Abramsky connects some of this change to the pandemic, still a great, unprocessed national trauma, a catastrophe that frayed a national psyche barely recovered from the awful economic dislocations of deindustrialization and the Great Recession and driven to distraction by the derangements and bitter political acrimony of the Trump presidency. Taken together, these cyclical and mutually reinforcing disasters, wherein the government seemed to fail, did fail, again and again, created a fertile territory for a whole set of unresolved national sins and conflicts to rear up in new and nasty ways. “We all have to ask ourselves, are we becoming so ensconced in the ideologies we believe that we’re becoming terrible people?” laments Jodi Wilke, a nurse and community activist from Port Hadlock-Irondale, Washington. “People who say ‘you should get that vaccination or I hope you die.’ How far is that from what happened in Germany” in the Nazi era?

Chaos Comes Calling is not entirely despairing.
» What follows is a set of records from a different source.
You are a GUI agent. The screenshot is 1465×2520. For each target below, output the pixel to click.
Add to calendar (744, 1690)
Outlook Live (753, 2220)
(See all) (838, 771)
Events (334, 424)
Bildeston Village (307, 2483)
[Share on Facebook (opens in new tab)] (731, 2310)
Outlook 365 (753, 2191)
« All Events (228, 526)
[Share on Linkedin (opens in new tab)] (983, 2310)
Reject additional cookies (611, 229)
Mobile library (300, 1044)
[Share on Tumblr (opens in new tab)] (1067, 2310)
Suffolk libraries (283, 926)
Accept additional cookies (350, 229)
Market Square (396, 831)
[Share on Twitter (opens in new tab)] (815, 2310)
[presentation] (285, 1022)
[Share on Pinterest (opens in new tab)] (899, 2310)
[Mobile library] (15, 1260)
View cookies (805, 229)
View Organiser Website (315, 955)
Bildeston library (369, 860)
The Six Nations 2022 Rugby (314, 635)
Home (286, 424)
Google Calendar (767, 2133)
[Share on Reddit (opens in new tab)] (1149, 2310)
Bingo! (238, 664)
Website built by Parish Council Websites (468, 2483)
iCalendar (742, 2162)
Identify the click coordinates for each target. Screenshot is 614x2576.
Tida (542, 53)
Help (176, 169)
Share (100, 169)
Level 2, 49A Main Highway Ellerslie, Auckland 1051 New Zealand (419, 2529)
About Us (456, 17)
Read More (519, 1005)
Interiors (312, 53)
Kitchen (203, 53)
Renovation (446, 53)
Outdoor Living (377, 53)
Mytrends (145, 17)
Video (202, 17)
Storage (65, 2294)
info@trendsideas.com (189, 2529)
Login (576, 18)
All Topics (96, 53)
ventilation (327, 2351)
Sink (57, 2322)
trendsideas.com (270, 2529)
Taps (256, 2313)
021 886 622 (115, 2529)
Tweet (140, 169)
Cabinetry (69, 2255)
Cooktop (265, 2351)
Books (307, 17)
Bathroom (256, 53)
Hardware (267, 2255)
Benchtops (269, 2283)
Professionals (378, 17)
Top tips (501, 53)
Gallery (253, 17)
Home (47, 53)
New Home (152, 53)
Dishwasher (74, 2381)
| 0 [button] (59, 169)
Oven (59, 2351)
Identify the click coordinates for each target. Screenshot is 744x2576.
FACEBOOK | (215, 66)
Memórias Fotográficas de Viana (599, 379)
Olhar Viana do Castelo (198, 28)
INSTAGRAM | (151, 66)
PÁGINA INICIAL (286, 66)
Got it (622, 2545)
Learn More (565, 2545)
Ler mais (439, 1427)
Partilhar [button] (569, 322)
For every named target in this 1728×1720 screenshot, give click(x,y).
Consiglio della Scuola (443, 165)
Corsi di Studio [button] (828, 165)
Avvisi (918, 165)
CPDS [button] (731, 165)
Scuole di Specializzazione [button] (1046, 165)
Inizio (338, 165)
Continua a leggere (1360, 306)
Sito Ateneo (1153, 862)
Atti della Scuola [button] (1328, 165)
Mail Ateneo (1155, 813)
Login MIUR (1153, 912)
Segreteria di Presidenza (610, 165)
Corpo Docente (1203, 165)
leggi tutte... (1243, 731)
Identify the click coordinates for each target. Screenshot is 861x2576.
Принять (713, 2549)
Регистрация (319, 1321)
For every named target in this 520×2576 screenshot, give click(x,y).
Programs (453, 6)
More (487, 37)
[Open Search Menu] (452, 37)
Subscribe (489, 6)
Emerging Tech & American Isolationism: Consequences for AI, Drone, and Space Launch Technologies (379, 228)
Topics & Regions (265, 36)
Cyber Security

Abramsky also shows us the people who oppose this change in their communities. Doctors who work despite the threats. Local liberals, and even a few last moderate Republicans. The lives of these political minorities tell a different story than the ones we are used to reading in the sociology of Trump country genre. The leftists and liberals here come to, or stay in, rural places because they are beautiful, because they are quiet, because they are where they and their families grew up. In such places, leftists, liberals, and moderates are often made to suffer the very unkindnesses and indignities that conservatives so often claim as their own unique lot. Conservatives worry about some vague consequences if they post something racially insensitive on Facebook, while Doni Chamberlain, a local liberal journalist who runs a bumptious muckraking blog called A News Café—“Northern California’s Premier Online News Magazine”—is manhandled out of an event for a new local far-right organization and then escorted from the premises by the California Highway Patrol.

To some extent, the right-wing takeovers were as much the result of inattention and Democratic Party ineffectualness as anything. “Despite showing for national elections, local Democrats were slow off the mark when it came to local politics,” Abramsky observes. “They didn’t field comprehensive slates of candidates for city council and other regional offices, apparently not realizing until late in the day just how much of an electoral threat extremists at the local level had become.” The Democrats! In Sequim, though, a local alliance of good-government types managed to take back significant control in subsequent elections. Powered by grievance and driven only to punish, the far right had forgotten to fix sidewalks and pave roads.


What is the right approach to the far right? What is the right tool? Is it the scalpel, or the psychiatrist’s couch? Is the far right something to be excised from the body politic, or something to be talked through and understood and maybe cured? Stolen Pride is a useful and often fascinating contribution to our understanding of “the rise of the right” in rural America, but it is by laying bare the very real, human, social, moral, and economic consequences of putting their extreme beliefs into practice that Abramsky makes perhaps the more incisive contribution. It is all fine and well to ask why people believe what they do, but you have to follow through and see what happens when they get the keys to city hall.

In the end, these approaches are probably both necessary and complementary. This is not a problem that will soon go away. The right is very angry, and very well-established. Despite the recent apparent turn of Democratic fortunes with the nomination of Kamala Harris and the return of a competitive national electoral environment, I am profoundly doubtful that the fever will simply break, that, as some hope, the political center has learned a few lessons and is up to the task. Whether we suffer in this country from a surfeit of pride or from a deep deficit, I worry that pride is a central and necessary component of whatever it is we call the American Dream. That is indeed a problem. What comes before destruction, and a fall?